Platforms organize. They bring bodies and brains into relation. While they require highly distributed formats of digital communication and translation, platforms must connect with off-line worlds. Platforms bring a strategic logic to network cultures that otherwise tend toward tactical short-termism. Practices of collaborative constitution hold a generative capacity that invent new institutional forms. When multiplied across time and space, platforms connect seemingly disparate events along circuits of experience and experimentation. The work of platforms at once tests and produces concepts. Platforms address contingency and movements as constitutive methods of analysis and organization.

Logistics

Logistical methods of organization apply to contemporary production and patterns of mobility. The global logistics industry is key to understanding emerging configurations of the social as well as their implied technologies and labour regimes. The primary task of logistics is to manage the movement of people and things in the interests of communication, transport and economic efficiencies. Central to logistics is the question and scope of governance – both of labouring subjects and the treatment of objects or things.
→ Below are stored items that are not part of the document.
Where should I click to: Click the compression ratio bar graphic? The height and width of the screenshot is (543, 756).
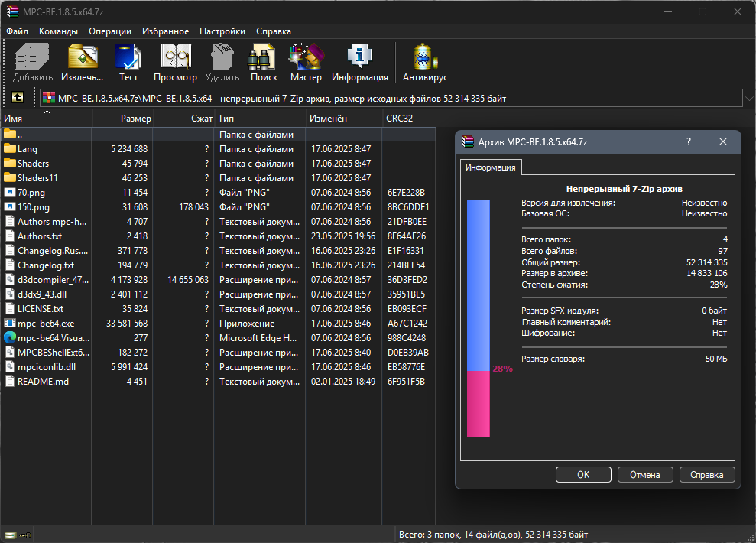tap(479, 319)
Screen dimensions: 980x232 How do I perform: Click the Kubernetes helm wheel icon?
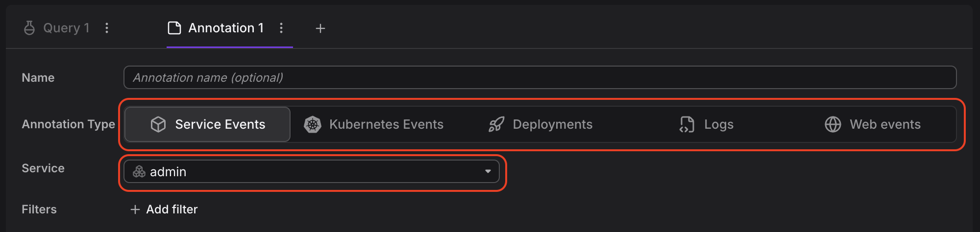(x=313, y=124)
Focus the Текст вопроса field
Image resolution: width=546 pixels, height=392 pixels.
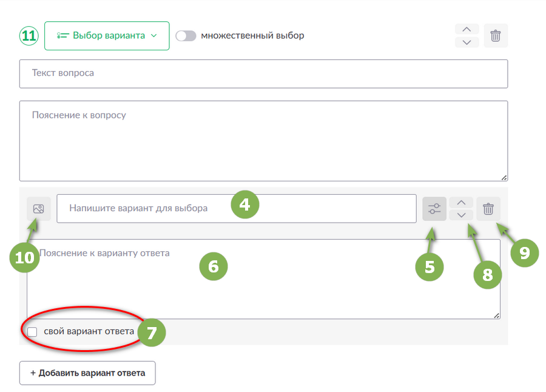264,73
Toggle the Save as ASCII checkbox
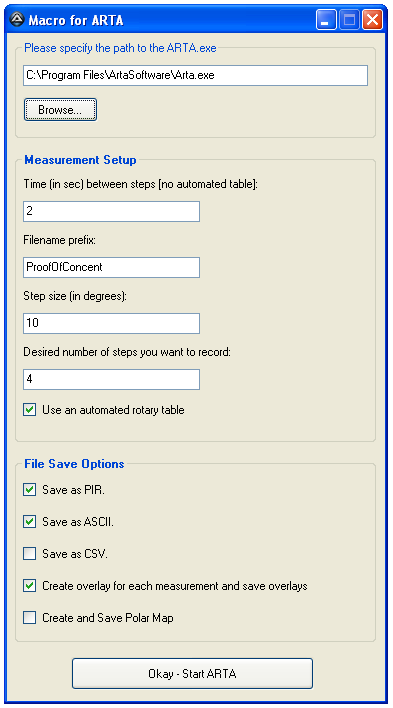 (x=30, y=522)
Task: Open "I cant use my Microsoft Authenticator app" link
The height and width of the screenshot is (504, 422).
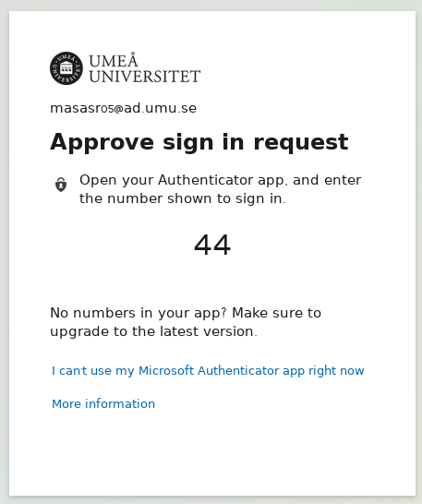Action: pos(208,370)
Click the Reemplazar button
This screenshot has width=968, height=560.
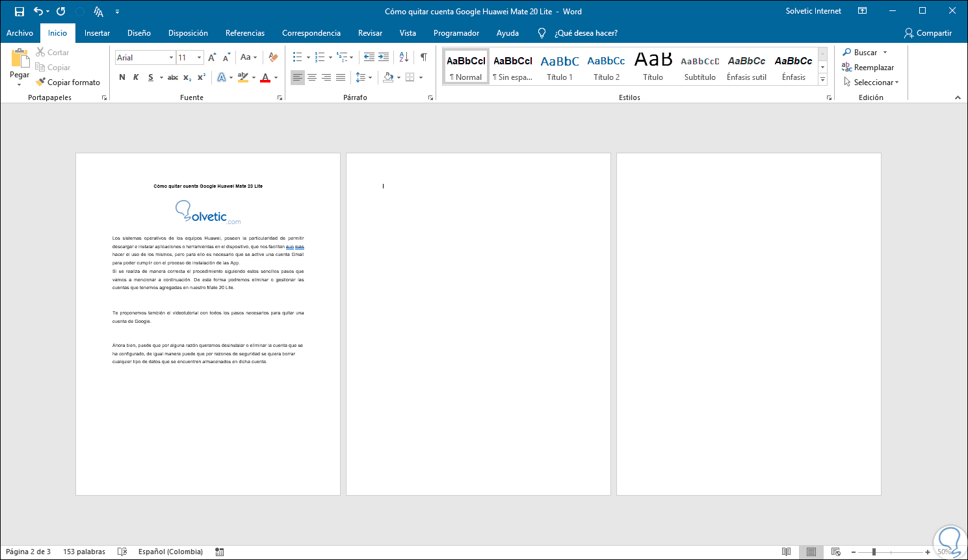(x=868, y=68)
When connected to the multiplication of borders, the informatization of subjectivity and the capitilization of culture, logistics holds broader implications around the governance of transnational worlds.

Orgnets

Organized networks are best understood as new institutional forms whose social-technical dynamics are immanent to the culture of networks. Orgnets are partly conditioned by the crisis and, in many instances, failure of primary institutions of modernity (unions, firms, universities, the state) to address contemporary social, political and economic problems in a post-broadcast era of digital culture and society. They are characterized by practices of openness, sharing and project-based forms of activity. Networks become organized as a response to the challenges of governance and sustainability experienced in online environments prone to weak social ties and ephemeral relations between participants.